U.S. Sen. Chris Murphy stepped off on his annual “Walk Across Connecticut” listening tour Monday amid a tumultuous moment in international relations due to an emergent war in Israel brought on by a deadly Hamas attack over the weekend.
Murphy’s trip, which began in the north central town of Stafford and is expected to conclude four days and more than 60 miles later in East Haven, represented the senator’s seventh consecutive trek across the state to field questions and concerns from constituents.
This year’s journey will require the two-term senator to remain unusually connected as he monitors the situation in Israel and Gaza, where Hamas militants killed nearly 1,200 people in a startling attack that began Saturday during a Jewish holiday, according to the Associated Press.
“This will be a different week in that I’ll be pinging back and forth between the walk and working on trying to build consensus support in Congress for Israel,” Murphy said as he made his way along a narrow shoulder on Crystal Lake Road in Ellington.
The trip had been delayed once already due to a late-August COVID diagnosis, which required Murphy to table plans to hike 20 miles a day along Connecticut roadways.
It was chilly Monday morning and the senator wore a light jacket as protection from a bitter wind. Murphy said he debated postponing the trek again but concluded there wouldn’t be time to reschedule before cold weather made a cross-state hike untenable.
So instead, the senator was multitasking. Between chats with constituents, Murphy made phone calls from the road to White House officials and staff. He planned to hike as far as Manchester before taking a break from the walk to attend a West Hartford rally for Israel. Meanwhile, he had organized an evening conference call with Jewish leaders across Connecticut.
Murphy, who chairs a foreign relations subcommittee on the Middle East, was also working to ensure the quick confirmation of a handful of diplomats to the region whose appointments were awaiting action in the Senate.

WHAT IS EXPECTED: In the article on Murphy's walk, in which town did the walk begin? Answer from the text alone.

(Data records)
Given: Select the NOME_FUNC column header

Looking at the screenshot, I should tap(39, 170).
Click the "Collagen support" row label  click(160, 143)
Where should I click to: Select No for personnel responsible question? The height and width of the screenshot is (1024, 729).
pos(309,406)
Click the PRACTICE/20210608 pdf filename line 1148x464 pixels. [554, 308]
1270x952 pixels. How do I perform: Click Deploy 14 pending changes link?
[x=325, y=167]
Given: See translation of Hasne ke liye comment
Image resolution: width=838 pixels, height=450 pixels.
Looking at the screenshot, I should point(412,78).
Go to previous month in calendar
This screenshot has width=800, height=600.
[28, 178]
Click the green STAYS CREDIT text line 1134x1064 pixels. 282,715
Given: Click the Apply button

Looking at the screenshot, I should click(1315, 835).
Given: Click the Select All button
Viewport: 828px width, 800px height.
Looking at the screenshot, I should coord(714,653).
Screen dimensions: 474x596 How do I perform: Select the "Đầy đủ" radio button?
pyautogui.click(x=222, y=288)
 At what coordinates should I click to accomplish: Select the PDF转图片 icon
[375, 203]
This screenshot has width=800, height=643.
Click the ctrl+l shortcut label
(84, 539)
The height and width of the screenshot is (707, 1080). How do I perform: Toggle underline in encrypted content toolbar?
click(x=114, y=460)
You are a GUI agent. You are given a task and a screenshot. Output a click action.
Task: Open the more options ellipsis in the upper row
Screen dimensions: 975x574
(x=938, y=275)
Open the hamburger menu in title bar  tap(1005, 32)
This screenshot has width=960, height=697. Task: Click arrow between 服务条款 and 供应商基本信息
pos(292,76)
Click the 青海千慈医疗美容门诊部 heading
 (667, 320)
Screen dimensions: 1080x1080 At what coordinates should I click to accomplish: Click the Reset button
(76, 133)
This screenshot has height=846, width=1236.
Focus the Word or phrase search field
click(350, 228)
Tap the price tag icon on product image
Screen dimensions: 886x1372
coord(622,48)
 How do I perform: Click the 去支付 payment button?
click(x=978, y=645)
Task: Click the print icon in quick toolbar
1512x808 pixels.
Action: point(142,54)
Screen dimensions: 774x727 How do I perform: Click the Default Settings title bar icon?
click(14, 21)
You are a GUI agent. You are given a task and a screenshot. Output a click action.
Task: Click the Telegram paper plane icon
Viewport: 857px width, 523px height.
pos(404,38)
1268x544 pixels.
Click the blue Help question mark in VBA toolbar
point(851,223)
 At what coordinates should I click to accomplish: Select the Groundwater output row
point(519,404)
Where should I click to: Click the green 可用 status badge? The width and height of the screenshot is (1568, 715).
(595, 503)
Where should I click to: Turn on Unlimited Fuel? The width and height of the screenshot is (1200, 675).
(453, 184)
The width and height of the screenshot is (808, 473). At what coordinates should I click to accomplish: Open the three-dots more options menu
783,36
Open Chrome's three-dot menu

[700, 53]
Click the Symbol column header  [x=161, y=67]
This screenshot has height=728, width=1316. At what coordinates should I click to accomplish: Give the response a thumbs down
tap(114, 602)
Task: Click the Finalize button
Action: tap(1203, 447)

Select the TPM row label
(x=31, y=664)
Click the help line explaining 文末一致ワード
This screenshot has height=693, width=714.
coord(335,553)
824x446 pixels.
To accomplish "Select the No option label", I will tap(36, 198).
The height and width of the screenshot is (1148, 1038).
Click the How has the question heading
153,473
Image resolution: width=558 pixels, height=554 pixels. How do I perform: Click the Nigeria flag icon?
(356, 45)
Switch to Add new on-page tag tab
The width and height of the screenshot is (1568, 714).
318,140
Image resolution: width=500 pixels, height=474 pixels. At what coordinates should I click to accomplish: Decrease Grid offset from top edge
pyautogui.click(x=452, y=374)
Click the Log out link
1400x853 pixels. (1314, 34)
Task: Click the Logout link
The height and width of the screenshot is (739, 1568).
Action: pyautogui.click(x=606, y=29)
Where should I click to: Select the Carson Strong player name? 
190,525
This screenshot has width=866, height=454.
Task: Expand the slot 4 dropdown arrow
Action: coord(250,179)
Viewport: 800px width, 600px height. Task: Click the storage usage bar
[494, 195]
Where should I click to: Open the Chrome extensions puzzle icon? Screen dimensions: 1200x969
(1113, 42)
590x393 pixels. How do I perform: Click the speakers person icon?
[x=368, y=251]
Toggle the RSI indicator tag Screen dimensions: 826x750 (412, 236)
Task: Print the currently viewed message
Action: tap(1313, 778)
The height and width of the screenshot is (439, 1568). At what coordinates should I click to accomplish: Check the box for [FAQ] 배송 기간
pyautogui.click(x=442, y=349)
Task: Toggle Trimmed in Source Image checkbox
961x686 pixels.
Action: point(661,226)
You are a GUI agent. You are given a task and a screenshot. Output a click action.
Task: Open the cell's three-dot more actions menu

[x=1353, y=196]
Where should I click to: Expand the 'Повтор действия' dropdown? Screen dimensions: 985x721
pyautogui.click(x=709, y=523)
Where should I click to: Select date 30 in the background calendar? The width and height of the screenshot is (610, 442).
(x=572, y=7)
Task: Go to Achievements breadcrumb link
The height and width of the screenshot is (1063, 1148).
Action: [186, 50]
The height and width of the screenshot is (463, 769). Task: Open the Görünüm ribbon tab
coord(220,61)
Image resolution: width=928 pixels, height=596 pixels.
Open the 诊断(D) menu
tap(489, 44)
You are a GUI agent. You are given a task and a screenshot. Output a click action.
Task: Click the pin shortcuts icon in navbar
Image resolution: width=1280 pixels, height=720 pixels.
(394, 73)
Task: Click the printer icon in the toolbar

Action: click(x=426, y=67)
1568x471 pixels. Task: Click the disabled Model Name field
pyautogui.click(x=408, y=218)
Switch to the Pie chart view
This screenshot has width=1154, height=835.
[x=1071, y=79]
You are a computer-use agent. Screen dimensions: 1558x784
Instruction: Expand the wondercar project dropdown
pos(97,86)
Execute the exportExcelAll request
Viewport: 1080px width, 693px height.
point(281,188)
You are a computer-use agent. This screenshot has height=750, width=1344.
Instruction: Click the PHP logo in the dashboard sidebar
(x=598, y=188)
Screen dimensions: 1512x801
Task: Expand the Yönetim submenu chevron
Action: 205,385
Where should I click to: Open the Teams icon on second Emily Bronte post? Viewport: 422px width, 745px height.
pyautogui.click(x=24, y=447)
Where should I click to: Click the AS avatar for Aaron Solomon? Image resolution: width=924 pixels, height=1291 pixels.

WRITTEN RESPONSE: Stafford